(Records provided begins)
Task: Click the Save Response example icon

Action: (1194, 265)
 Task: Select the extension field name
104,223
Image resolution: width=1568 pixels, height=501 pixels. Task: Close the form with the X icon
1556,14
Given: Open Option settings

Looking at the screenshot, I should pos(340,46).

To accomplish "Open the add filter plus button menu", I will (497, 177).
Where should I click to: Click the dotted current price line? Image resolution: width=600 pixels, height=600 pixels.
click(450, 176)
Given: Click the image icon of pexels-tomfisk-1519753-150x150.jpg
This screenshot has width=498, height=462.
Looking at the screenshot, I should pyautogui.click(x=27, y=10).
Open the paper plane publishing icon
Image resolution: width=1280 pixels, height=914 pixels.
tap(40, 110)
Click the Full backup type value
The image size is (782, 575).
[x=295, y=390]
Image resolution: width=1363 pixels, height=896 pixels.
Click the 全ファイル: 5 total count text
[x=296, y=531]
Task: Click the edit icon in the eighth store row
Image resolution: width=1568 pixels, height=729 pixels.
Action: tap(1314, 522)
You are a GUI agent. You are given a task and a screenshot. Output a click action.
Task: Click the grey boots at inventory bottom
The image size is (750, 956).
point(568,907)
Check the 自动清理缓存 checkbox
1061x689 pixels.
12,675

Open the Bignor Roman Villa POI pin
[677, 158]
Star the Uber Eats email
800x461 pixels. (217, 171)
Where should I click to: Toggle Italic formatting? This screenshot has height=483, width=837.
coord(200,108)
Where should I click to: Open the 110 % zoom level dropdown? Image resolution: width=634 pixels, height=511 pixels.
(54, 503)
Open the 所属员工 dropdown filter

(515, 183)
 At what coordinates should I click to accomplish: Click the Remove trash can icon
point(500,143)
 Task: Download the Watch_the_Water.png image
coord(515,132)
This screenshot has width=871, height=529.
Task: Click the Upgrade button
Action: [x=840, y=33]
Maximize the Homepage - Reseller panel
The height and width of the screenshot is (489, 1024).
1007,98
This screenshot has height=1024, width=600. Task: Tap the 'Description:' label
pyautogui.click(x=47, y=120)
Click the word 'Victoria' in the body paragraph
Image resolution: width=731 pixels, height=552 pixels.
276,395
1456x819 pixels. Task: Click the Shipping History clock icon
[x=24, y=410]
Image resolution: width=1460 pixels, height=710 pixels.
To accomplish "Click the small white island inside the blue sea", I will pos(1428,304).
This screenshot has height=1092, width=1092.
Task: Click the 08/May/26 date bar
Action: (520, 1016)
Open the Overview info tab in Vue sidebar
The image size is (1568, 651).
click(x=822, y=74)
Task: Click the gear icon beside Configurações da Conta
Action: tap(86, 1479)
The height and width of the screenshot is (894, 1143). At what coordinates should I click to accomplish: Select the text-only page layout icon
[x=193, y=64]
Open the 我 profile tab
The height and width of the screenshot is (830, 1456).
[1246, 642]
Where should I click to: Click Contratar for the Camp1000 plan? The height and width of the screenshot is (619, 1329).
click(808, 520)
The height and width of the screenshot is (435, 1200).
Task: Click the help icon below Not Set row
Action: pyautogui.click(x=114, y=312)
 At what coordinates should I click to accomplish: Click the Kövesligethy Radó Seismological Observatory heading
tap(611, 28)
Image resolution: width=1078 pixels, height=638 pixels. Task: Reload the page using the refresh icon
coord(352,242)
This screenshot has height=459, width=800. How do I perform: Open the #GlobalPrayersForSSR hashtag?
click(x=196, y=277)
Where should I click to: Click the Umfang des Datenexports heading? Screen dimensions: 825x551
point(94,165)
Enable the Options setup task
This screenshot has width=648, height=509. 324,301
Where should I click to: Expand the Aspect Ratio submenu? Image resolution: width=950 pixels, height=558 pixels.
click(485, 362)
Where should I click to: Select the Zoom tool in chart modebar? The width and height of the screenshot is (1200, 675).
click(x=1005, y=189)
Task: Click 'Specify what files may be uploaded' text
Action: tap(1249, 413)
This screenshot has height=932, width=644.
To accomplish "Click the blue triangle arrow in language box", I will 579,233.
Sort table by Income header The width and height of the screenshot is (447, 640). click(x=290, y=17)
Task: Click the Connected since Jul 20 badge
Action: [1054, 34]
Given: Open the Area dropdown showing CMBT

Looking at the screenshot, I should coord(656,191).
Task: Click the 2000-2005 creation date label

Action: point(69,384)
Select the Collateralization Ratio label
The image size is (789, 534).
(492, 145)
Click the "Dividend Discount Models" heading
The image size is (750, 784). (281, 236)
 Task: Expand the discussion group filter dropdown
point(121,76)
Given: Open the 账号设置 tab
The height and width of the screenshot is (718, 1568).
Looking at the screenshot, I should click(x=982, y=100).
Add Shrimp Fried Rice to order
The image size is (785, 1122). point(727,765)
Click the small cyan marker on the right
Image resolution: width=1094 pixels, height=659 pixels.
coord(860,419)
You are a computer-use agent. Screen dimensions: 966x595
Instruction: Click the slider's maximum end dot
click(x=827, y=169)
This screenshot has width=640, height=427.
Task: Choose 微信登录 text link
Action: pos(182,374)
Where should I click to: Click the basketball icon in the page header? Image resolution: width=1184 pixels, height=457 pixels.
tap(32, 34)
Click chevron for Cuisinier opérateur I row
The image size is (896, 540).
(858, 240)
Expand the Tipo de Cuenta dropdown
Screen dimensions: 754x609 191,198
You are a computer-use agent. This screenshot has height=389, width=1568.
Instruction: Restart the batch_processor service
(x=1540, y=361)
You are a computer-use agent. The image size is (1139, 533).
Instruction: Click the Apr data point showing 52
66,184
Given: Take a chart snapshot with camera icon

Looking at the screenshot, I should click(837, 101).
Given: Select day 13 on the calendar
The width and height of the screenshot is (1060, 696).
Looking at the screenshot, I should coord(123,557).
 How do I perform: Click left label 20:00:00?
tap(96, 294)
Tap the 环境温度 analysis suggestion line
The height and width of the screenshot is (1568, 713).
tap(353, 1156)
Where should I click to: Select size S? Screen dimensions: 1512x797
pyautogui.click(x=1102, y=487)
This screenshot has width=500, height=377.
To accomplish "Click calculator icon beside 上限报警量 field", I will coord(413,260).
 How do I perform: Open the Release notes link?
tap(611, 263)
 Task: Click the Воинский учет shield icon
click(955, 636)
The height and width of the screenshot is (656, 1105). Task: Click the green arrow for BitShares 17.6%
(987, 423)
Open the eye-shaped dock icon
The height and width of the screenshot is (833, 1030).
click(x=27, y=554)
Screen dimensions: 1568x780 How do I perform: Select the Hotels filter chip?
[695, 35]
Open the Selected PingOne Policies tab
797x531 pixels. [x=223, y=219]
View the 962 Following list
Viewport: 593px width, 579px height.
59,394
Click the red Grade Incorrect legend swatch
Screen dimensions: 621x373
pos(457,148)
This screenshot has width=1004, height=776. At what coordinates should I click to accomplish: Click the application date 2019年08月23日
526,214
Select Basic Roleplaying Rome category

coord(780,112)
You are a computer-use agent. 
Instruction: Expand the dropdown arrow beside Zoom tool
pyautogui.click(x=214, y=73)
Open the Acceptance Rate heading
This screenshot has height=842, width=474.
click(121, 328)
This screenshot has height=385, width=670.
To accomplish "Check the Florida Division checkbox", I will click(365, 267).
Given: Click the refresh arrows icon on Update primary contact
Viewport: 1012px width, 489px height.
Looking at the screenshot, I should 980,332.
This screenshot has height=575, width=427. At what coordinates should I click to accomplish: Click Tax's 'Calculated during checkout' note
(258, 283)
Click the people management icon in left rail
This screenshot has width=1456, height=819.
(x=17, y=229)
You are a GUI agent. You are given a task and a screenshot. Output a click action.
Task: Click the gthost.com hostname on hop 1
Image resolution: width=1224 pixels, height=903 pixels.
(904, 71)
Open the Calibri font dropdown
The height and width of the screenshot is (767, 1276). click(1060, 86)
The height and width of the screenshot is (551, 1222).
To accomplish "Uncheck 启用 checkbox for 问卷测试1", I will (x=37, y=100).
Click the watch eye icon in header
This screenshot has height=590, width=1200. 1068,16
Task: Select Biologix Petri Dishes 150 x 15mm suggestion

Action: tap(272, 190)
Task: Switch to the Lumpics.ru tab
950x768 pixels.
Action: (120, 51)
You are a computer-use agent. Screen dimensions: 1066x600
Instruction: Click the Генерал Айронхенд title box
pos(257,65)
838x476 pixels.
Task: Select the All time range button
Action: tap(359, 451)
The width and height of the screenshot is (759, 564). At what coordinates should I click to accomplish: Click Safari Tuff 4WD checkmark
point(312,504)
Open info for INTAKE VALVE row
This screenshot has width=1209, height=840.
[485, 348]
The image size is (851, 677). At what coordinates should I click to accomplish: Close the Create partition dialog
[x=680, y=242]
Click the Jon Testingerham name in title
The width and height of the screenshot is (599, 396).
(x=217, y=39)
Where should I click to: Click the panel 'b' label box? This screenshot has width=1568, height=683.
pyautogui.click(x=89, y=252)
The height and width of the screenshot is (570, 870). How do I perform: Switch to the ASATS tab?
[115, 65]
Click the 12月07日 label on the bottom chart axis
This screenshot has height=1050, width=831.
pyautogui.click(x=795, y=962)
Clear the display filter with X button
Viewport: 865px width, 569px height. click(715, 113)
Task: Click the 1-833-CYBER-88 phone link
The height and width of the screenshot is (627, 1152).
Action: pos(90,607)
(Records provided ends)
● Aim of the exercise: Up to and including the final line of the data above, please copy every line exactly, starting from the one that contains "Click the 12月07日".

● Response to the task:
Click the 12月07日 label on the bottom chart axis
This screenshot has height=1050, width=831.
pyautogui.click(x=795, y=962)
Clear the display filter with X button
Viewport: 865px width, 569px height. click(715, 113)
Task: Click the 1-833-CYBER-88 phone link
The height and width of the screenshot is (627, 1152).
Action: pos(90,607)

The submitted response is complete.